*Problem:*
Report how many lines in the records below contain the word "field". Nothing else belongs in the answer.
___ Data provided
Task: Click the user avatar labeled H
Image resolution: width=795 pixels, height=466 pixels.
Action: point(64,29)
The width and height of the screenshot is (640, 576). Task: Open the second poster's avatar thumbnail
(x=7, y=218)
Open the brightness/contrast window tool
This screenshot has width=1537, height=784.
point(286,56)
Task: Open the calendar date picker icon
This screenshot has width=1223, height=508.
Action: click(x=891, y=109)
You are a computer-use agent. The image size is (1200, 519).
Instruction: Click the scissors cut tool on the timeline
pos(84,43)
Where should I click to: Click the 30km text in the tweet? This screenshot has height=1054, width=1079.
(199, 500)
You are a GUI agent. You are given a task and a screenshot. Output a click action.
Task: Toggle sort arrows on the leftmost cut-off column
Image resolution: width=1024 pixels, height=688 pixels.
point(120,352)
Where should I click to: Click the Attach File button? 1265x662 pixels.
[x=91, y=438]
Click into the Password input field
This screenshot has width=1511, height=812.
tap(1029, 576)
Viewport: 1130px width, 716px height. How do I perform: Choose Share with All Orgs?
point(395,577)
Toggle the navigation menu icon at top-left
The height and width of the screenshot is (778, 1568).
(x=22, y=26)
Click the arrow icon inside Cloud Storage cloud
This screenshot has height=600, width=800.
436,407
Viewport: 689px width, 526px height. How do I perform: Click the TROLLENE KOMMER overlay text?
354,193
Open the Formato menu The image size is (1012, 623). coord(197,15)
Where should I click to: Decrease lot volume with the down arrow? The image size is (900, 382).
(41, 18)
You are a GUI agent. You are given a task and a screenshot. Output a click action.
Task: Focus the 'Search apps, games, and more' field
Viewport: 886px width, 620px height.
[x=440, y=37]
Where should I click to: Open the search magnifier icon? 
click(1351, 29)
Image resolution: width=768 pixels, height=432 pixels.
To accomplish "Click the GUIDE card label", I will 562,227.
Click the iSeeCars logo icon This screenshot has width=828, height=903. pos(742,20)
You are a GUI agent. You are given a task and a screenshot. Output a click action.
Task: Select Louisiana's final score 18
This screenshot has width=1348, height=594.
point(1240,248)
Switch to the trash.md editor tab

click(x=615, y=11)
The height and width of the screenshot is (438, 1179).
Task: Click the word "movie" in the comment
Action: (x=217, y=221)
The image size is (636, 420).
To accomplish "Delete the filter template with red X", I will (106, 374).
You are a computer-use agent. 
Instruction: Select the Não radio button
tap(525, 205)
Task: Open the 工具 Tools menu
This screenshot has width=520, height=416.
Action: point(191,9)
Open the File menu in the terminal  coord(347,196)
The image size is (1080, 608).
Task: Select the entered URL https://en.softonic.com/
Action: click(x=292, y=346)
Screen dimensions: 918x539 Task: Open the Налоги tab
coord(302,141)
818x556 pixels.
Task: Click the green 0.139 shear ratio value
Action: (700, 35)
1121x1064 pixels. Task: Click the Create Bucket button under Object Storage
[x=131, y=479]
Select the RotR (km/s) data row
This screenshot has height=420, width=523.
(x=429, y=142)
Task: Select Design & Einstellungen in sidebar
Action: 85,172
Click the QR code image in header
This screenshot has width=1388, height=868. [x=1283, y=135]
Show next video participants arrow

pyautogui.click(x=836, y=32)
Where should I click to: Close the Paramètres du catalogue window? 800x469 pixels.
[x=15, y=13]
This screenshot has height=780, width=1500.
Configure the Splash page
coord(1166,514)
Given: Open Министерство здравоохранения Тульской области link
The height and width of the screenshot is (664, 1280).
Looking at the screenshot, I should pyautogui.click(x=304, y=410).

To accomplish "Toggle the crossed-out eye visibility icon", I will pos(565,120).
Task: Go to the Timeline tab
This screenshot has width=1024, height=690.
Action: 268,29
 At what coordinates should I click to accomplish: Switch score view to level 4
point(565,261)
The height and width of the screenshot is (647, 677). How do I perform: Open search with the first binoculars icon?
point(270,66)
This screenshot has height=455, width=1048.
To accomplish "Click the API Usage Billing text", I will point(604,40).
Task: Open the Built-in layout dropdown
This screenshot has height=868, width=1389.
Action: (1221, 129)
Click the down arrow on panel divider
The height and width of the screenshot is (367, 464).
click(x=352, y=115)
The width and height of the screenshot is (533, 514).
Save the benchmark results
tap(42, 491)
______
*Task output:*
2